As part of the French Institute’s Fringe programme, multinational and multilingual theatre company Summertide bring an engrossing but sometimes uneven exploration of Friedrich Schiller’s Mary Stuart to the virtual stage.

Ready for the first rehearsal of a new adaptation of Mary Stuart, actor Marie Colombe finds herself working opposite Pauline Prévost, an American Gender Studies scholar with no acting experience or knowledge of French. Already annoyed by Prévost being obviously ill-suited for the role, the tension between the pair increases when they discover they have both been promised the role of Elizabeth. What then follows is a battle for power and respect – between both the performers and monarchs.

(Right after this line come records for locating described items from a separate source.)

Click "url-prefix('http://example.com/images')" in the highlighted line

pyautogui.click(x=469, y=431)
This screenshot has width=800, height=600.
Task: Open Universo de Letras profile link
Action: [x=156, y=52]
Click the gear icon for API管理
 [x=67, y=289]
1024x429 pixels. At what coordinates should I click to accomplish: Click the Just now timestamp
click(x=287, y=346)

From the outset, Colombe is a formidable figure. A respected film actor and proprietor of the theatre, you can feel Colombe’s sense of self-entitlement over the project she claims has been created for her. As she becomes increasingly impatient with Prévost’s painful pronunciation and over-enthusiasm, her simmering frustration soon gives way to arrogance. It is in this tense exchange and seemingly established power dynamic that Prévost reveals she is more prepared for the role of Mary Stuart than she expected.

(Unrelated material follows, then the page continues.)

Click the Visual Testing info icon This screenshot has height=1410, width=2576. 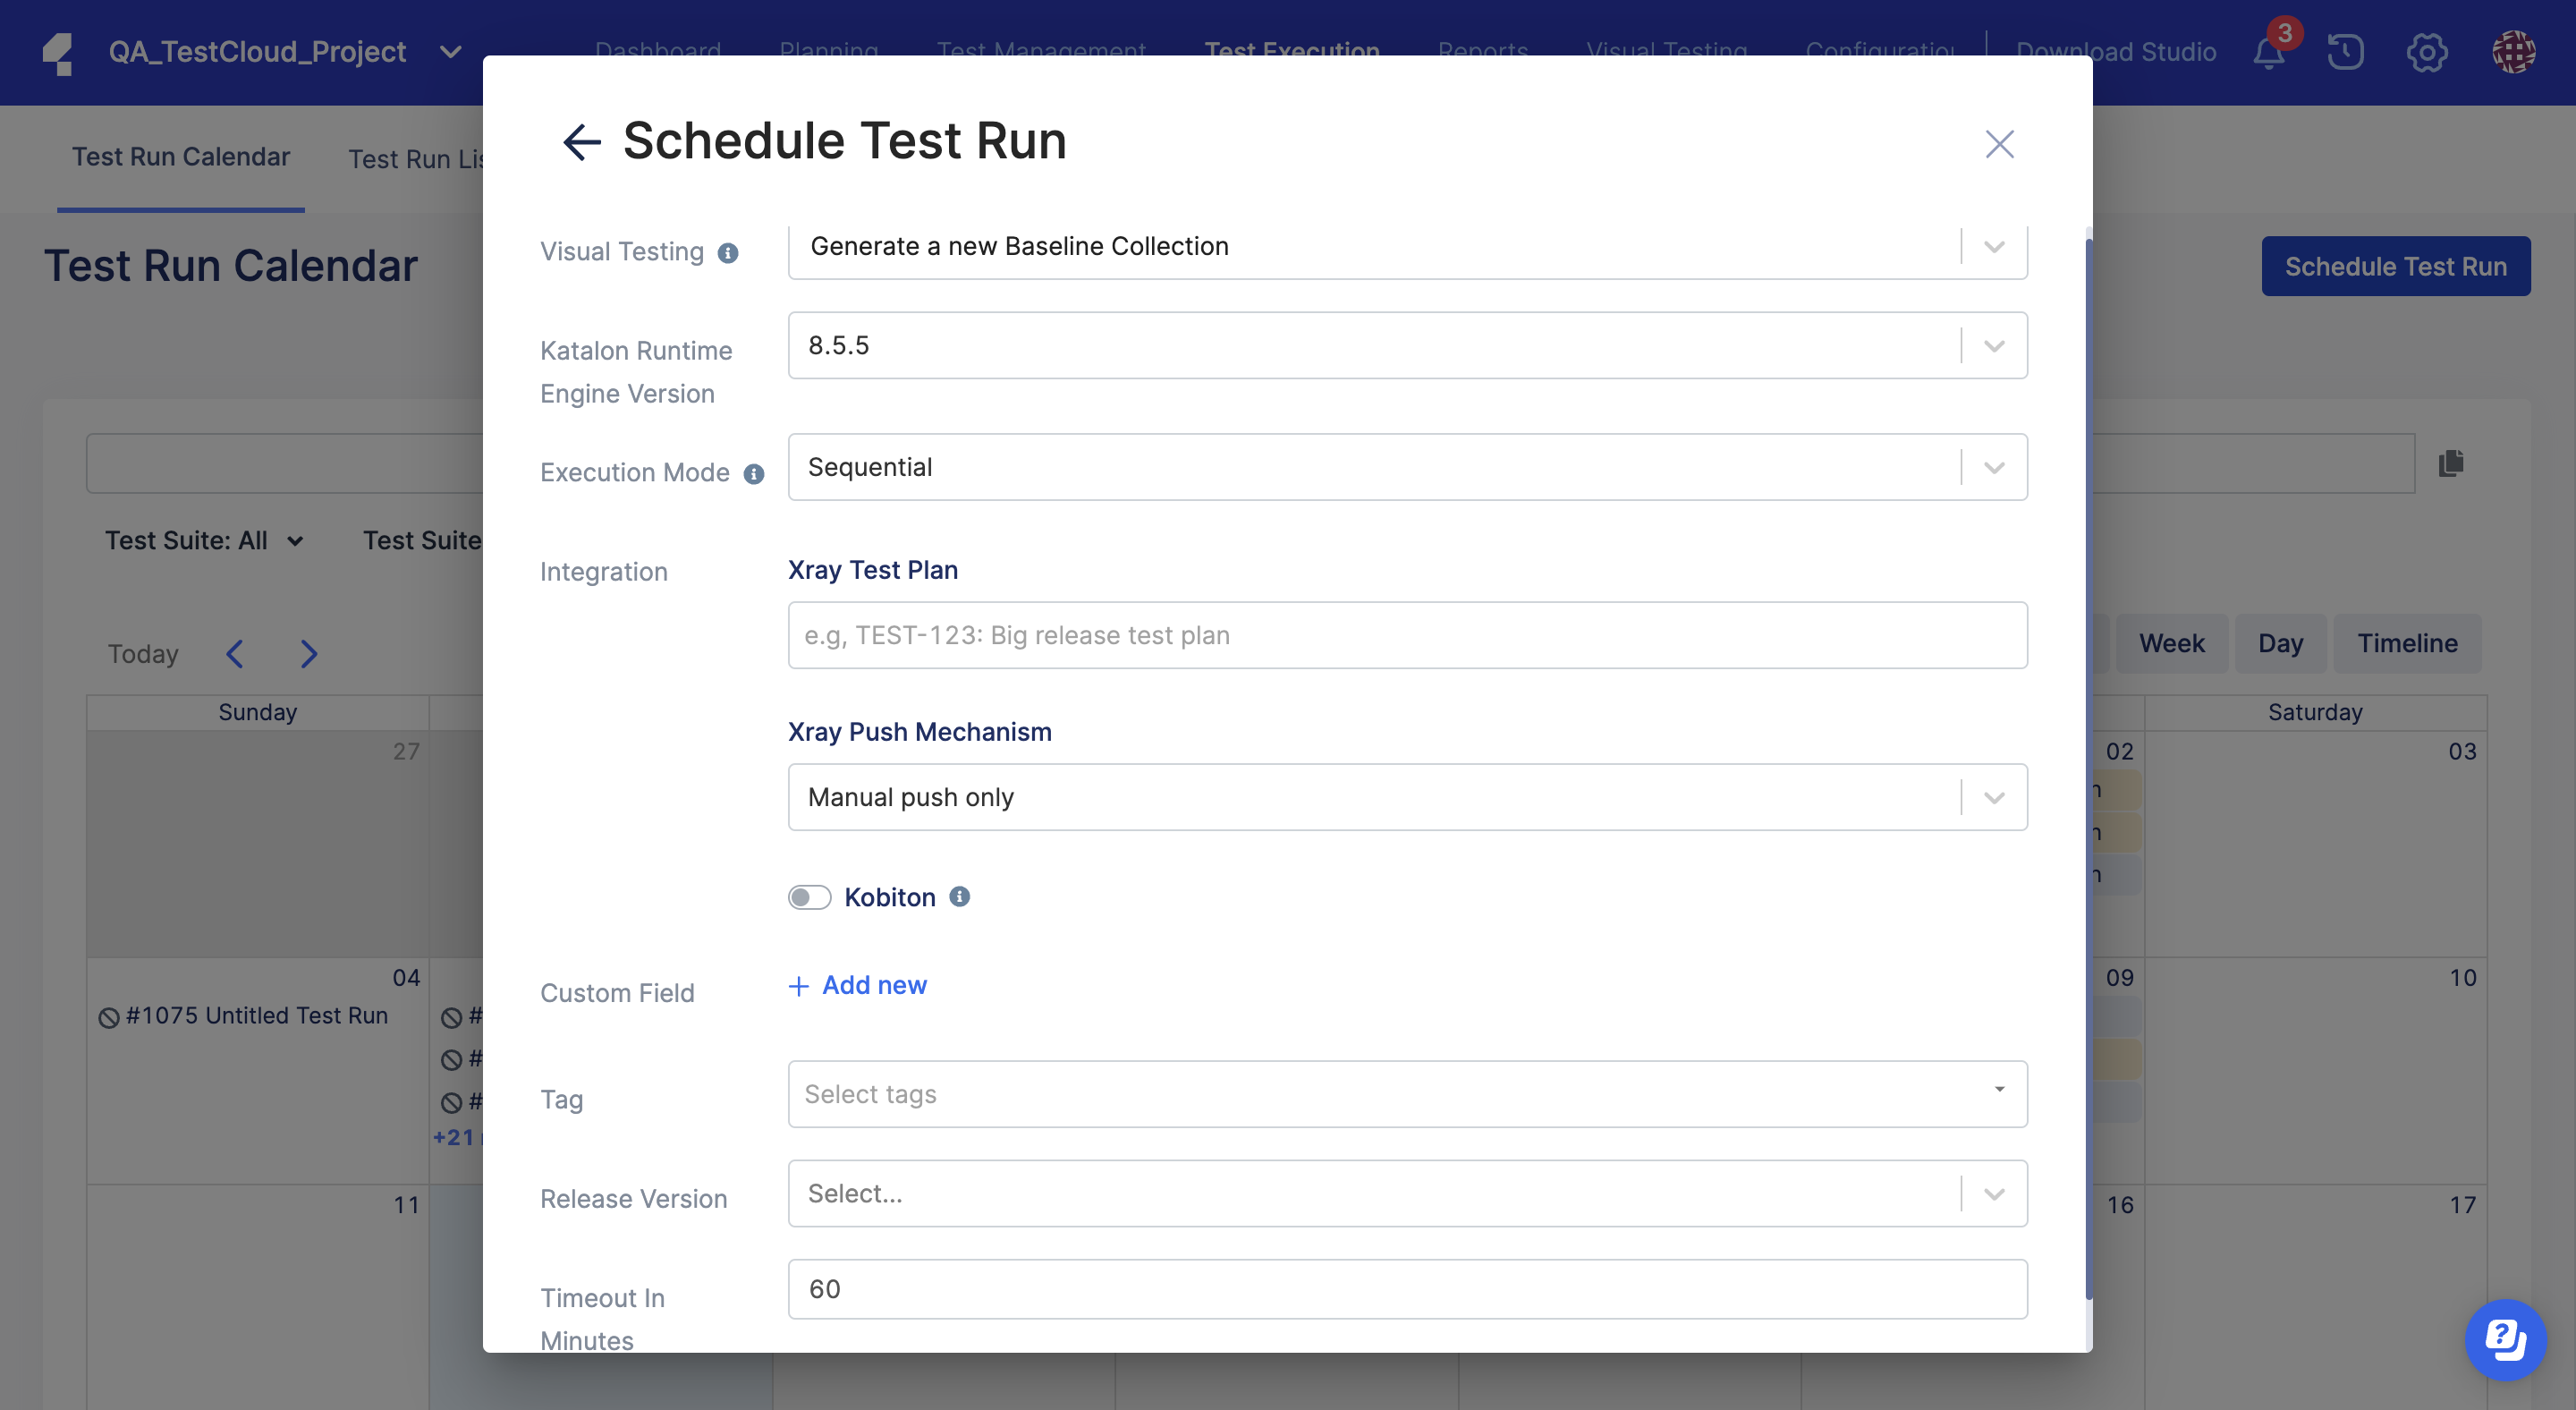[728, 253]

When Colombe and Prévost become the embittered monarchs, they are electric. Adrien Rogé’s close-ups of the actors allows their evocative performances to be felt through the screen. The rehearsal room set-up for the production also allows for minimal distractions, ensuring all focus is on Colombe and Prévost. Though Schiller’s work was originally written in German, the French adaptation adds a regal richness to the script, reflecting the language of Elizabeth I’s royal court and Mary Stuart’s French upbringing. Moreover, the scenes taken from Schiller’s original play will have viewers hoping to see a full performance of the play.

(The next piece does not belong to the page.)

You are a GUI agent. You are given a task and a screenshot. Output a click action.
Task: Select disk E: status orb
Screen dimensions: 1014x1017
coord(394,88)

Unfortunately, what lets down Colombe and Prévost is the conceit at the centre of this interpretation: it simply doesn’t make sense. The fact that Prévost’s character would be cast in such a role is ludicrous. With the exception of the first a-ha moment, her apparent possession by Mary Stuart adds very little to the play. Instead, her cluelessness about what is going on between each scene is as grating as her initial excitement and attempt to read Mary’s lines.

Though the interludes try to offer thought-provoking questions about the male lens that has long characterised these exceptional women, they feel like an afterthought – simply tacked on to add validity to Prévost’s background. Their underdevelopment is also somewhat undermined by the fact that this adaptation has been curated by a man. Though director and co-writer Sean Hardy may be absent within the film, it is still his narrative being shared. Of course, this may be the point Hardy is trying to make, yet this quasi-self-awareness does not go far enough.

Summertide’s Mary Stuart is successful in reminding us of the exceptional nature of Elizabeth and Mary, who defied their label as the weaker sex. Had the company done more to explore history’s depiction of the pair, rather than looking for humour or a shock factor in Prévost’s character, this production could have been exceptional also.